Perguntava-se qual seria o dia que teria apenas essas memórias pequenas e silenciosas para lhe confortar.

A ruiva já retornava, os passos metálicos contra a madeira não fizeram com que o moreno a olhasse como sempre. Não o fizeram fazer um comentário aleatório ou perturbá-la de qualquer maneira. Sieghart estava distante esses dias.

Por qualquer motivo que fosse ela abaixou-se à sua frente. Qualquer que fosse a dificuldade que ele enfrentasse ou sentimento que ela não pudesse compreender... Ela estaria lá. Tocou seu rosto com delicadeza, vendo que finalmente ele reparara que estava ali. Ela viu o sorriso surgir e viu seu intuito de começar uma frase, mas ela acabou falando primeiro. – Não, eu não sei qual é o problema que te aflige dessa vez. Nunca soube. Às vezes você simplesmente... Fica assim. – Ela comentou e deslizou os dedos por sua face macia, sempre limpa de qualquer tipo de pelo. – Eu há muito tempo entendi que devo observar, mas não me intrometer, pois isso aparentemente é um problema seu consigo mesmo. – Ela o olhava fundo nos olhos prata, preenchendo-se deles enquanto seu próprio vermelho os preenchia. – Mas eu sempre vou estar aqui por você. Você, que já foi meu herói tantas vezes, ainda será salvo por mim.

Ele soltou uma risada nasalada, simplesmente abaixando a cabeça e levando sua mão até seu rosto, sobrepondo a dela e fazendo um carinho simples em sua – dela – pele. Deixou sua cabeça pender um pouco para o lado qual a mão estava, aceitando o afago, mas só pode falar com a voz baixa, escondendo a tristeza para algum lugar qual ele não deixaria que ela visse. – Nunca prometa algo que você não pode cumprir, ruivinha. – Liberou sua mão então, devagar se erguendo e já se preparando para descer e seguir viagem.

Sempre?

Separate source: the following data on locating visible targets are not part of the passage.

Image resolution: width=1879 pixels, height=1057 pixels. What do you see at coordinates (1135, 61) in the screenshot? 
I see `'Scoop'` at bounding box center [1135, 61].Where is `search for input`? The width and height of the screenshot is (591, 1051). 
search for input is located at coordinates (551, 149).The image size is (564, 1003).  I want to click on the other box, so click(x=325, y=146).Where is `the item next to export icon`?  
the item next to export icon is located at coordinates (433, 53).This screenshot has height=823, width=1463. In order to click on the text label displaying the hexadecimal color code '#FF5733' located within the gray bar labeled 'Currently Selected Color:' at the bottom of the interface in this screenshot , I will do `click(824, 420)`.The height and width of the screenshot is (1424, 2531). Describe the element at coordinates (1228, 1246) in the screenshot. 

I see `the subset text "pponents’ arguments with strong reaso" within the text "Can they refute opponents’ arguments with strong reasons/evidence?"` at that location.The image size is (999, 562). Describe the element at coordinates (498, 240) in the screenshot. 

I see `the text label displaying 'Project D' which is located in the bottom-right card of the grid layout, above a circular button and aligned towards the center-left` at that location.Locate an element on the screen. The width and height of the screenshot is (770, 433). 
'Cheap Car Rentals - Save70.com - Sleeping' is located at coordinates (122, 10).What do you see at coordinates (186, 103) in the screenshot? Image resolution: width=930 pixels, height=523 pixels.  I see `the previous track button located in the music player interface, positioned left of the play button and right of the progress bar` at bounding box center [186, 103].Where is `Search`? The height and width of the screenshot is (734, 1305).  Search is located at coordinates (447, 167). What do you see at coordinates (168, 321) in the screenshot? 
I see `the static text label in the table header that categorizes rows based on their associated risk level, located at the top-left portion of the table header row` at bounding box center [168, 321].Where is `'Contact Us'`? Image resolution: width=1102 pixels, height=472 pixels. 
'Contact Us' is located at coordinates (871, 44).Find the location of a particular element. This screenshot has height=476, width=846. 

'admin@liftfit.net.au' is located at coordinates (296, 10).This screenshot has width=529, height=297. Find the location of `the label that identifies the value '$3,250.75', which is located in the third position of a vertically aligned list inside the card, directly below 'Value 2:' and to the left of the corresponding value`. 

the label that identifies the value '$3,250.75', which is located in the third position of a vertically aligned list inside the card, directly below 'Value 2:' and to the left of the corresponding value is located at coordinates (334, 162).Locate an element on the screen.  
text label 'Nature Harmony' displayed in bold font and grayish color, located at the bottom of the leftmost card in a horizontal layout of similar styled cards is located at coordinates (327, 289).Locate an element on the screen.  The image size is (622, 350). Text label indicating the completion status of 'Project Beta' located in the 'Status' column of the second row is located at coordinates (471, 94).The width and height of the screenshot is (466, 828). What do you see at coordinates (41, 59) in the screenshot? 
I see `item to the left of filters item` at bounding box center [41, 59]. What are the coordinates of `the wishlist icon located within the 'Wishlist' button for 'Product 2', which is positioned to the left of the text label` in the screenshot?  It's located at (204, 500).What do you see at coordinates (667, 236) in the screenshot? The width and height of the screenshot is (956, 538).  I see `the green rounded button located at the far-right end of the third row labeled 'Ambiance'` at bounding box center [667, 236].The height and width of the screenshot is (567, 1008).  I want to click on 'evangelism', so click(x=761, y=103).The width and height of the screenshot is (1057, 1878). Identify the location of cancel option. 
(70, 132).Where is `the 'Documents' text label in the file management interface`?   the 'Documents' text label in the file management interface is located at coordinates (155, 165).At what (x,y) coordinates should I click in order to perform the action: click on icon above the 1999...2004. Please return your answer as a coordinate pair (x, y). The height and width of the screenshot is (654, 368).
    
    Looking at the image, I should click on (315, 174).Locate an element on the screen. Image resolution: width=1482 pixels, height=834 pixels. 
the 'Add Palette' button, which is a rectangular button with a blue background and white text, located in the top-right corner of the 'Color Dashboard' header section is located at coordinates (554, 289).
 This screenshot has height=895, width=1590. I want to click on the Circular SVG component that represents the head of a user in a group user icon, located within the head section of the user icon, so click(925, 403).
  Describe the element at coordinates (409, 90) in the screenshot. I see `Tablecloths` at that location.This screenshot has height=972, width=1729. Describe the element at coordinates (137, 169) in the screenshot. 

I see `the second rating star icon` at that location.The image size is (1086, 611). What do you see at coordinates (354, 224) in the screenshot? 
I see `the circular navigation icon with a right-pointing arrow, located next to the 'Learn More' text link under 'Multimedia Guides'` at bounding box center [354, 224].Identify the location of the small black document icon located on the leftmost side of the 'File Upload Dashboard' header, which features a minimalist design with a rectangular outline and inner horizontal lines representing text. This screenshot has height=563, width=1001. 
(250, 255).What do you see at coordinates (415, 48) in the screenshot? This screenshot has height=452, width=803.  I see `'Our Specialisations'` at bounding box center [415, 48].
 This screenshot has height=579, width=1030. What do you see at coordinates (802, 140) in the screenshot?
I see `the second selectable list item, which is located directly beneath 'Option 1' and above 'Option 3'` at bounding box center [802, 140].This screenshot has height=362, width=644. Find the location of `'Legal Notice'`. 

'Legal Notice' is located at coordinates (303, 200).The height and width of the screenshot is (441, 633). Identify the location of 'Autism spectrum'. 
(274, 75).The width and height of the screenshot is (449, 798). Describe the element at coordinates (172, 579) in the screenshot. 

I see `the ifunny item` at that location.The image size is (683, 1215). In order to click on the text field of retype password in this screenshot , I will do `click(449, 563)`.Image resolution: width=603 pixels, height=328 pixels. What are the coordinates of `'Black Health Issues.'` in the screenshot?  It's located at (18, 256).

Ele sentiu uma pontada no peito, sentindo a garganta fechar-se em angústia. Esse sempre foi o problema. Sempre é um tempo longo demais para manter uma promessa desse nível. Sempre é eterno. Eu faço parte do sempre, viverei tanto quanto ele.

Olhou para a ruiva então, que fazia um bico frustrado por ele ter ignorado boa parte do que falara. Ele apenas sorriu e mandou-a juntar suas coisas, pois o Sol já nascera há muito e eles precisavam seguir viagem.

Como alguém tão efêmero quanto você poderia fazer parte do tudo que sou?